One of the key features marking “failed” states in contemporary political discourse is their incapacity to serve the needs of their respective populations, to govern as well as rule.1 Amid the ruins of bureaucratic infrastructure (which in specific historical terms may have existed only in imagination) lies a sense of moral as well as political duty: a sovereign power that does not foster life loses a basic claim to legitimacy. We expect that people — even small children — will live. Furthermore, as a legacy of the biopolitical welfare provisions, we now attribute responsibility for their wellbeing to their respective nationstates or, failing that, to international agencies.

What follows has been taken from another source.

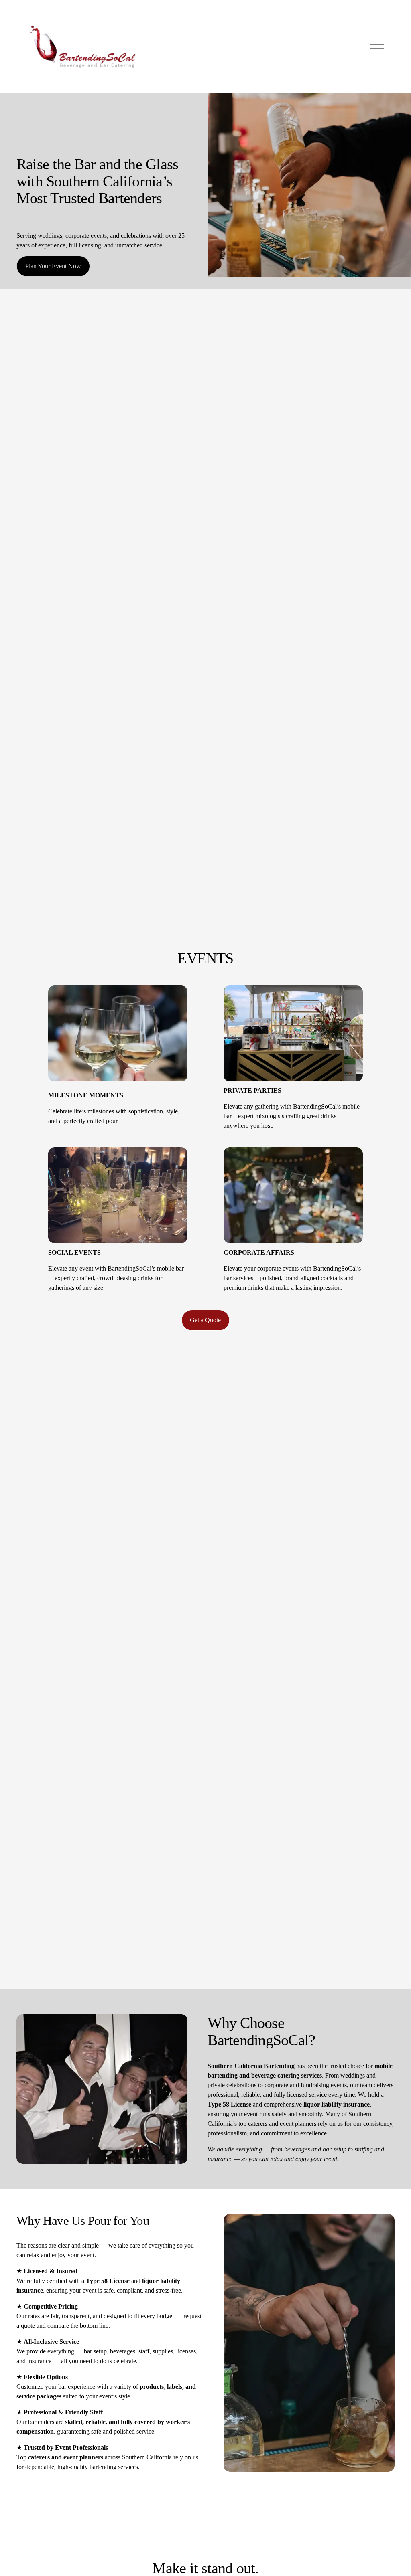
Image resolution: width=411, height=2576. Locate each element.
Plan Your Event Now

Ordinary existence has become not only a matter of expert concern but also a thoroughly normative one, as taken for granted as the political form of nationstate or the condition of citizenship itself.
生物期望:作为人道主义物资的生命技术
在当代政治话语中,标志着“失败”国家的一个关键特征是,它们没有能力满足各自人民的需求,既没有能力治理,也没有能力统治在官僚基础设施(在特定的历史条件下可能只存在于想象中)的废墟中,存在着一种道德和政治责任感:一个不能促进生活的主权国家失去了对合法性的基本要求。我们期望人们- -甚至是小孩子- -能活下来。此外,作为生物政治福利条款的遗产,我们现在将他们福祉的责任归咎于各自的民族国家,如果做不到这一点,则归咎于国际机构。普通的存在不仅成为专家关注的问题,而且成为完全规范的问题,就像民族国家的政治形式或公民身份本身的条件一样被视为理所当然。
本文章由计算机程序翻译,如有差异,请以英文原文为准。